**To do:**
From the line that contains "Click the microphone icon beside 何裕亮" to the last line of the data below, transcribe every line exactly. Do not include the pictures.

**The records:**

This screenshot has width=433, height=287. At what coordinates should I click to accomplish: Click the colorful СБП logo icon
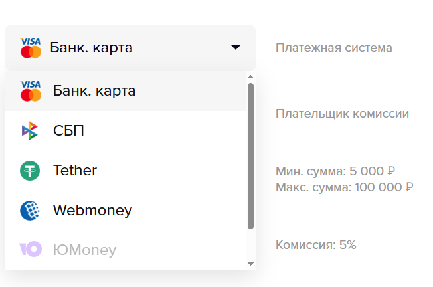point(30,131)
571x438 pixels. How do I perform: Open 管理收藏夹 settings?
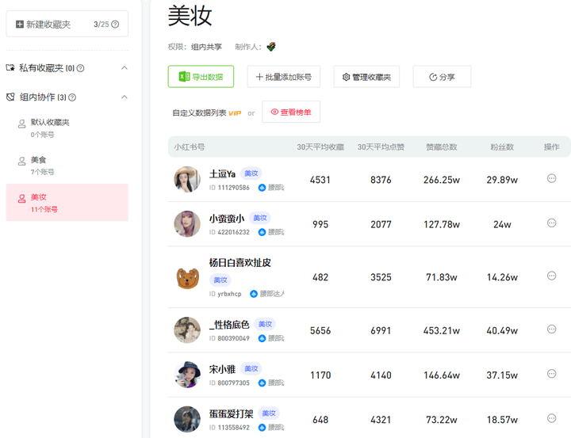[x=366, y=77]
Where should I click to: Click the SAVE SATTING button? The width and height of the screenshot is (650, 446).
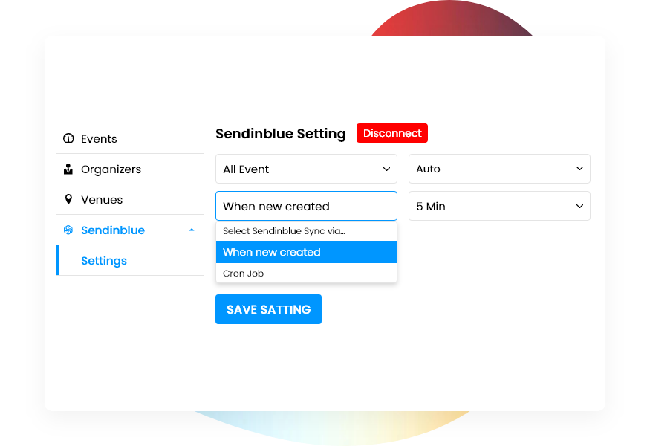click(x=268, y=308)
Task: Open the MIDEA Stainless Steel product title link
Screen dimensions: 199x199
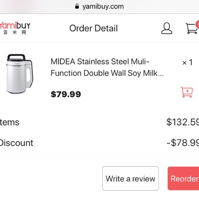Action: tap(107, 67)
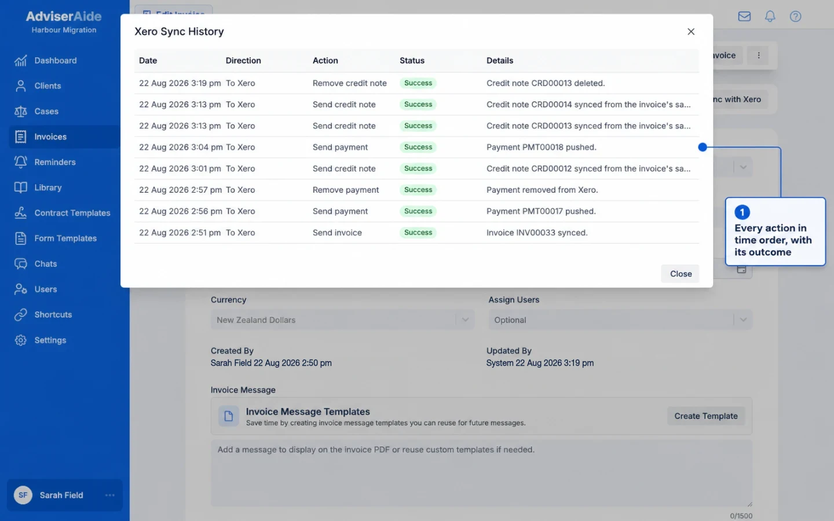The image size is (834, 521).
Task: Open Sarah Field's account options dots
Action: click(110, 495)
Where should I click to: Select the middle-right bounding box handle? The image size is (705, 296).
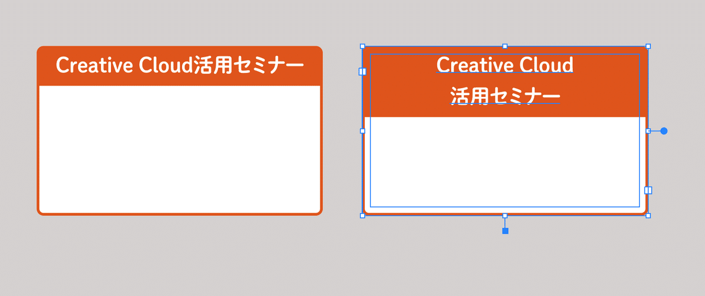click(648, 131)
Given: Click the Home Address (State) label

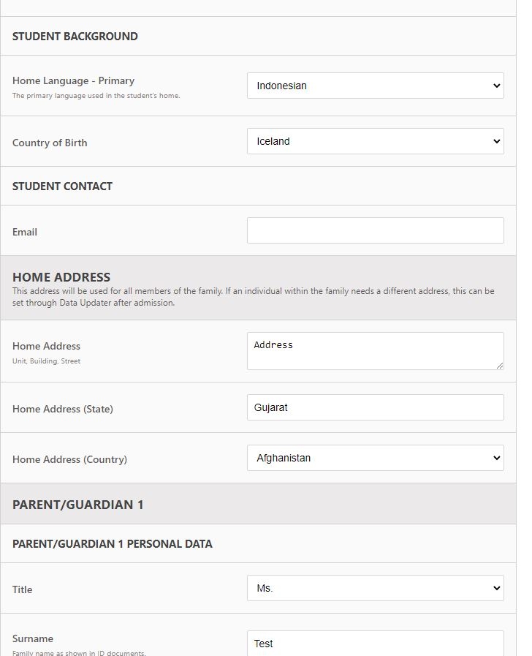Looking at the screenshot, I should click(63, 409).
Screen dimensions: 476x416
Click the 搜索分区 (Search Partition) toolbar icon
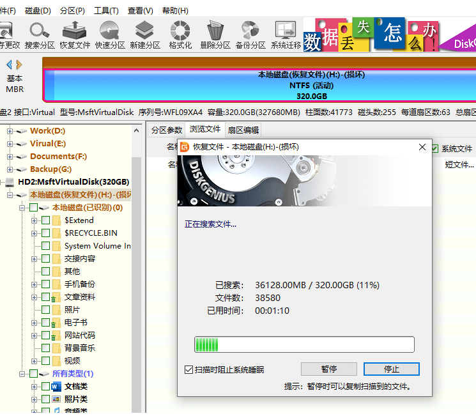pos(40,35)
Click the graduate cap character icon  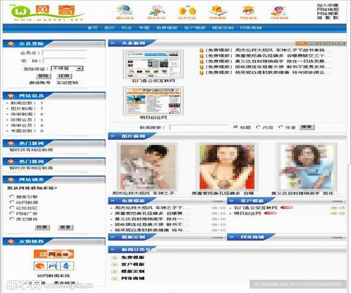(x=248, y=11)
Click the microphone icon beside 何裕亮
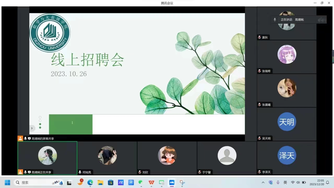 tap(80, 172)
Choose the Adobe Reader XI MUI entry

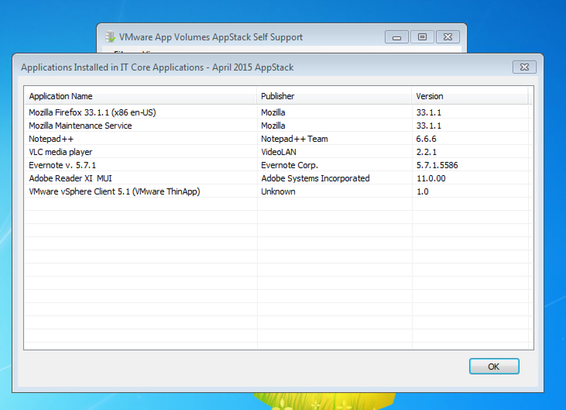click(x=70, y=178)
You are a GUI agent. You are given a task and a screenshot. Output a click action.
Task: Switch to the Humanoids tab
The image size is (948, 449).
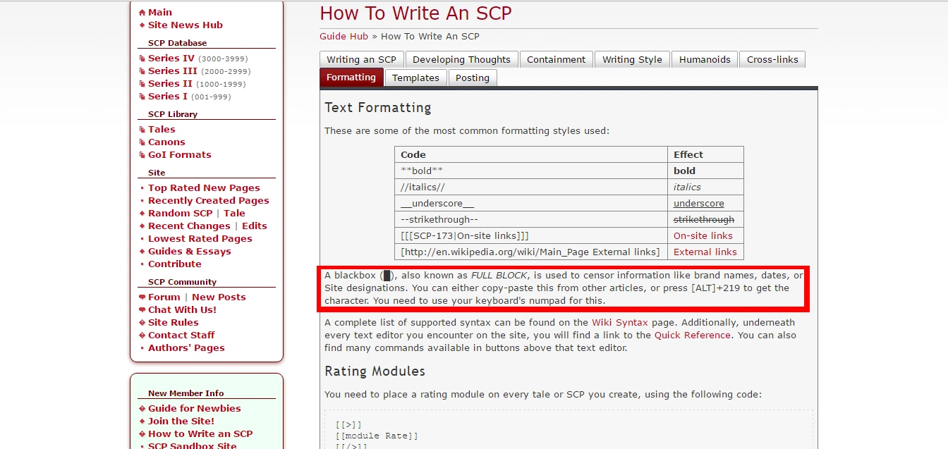tap(705, 60)
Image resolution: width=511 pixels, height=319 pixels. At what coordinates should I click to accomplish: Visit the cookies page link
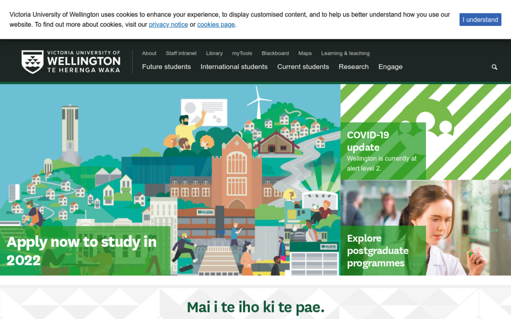point(216,24)
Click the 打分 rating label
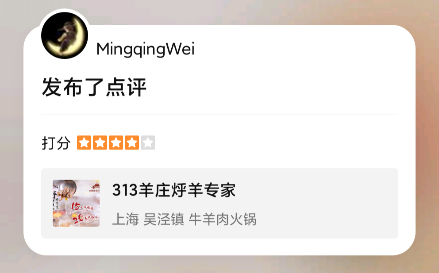 click(x=56, y=143)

**Answer space:**
Click the microphone icon beside 何裕亮
 tap(80, 172)
Choose the Adobe Reader XI MUI entry

click(x=70, y=178)
You are a GUI agent. You are given a task and a screenshot. Output a click action.
Task: Switch to the Humanoids tab
The image size is (948, 449).
tap(705, 60)
Image resolution: width=511 pixels, height=319 pixels. At what coordinates should I click to accomplish: Visit the cookies page link
point(216,24)
Click the 打分 rating label
 click(x=56, y=143)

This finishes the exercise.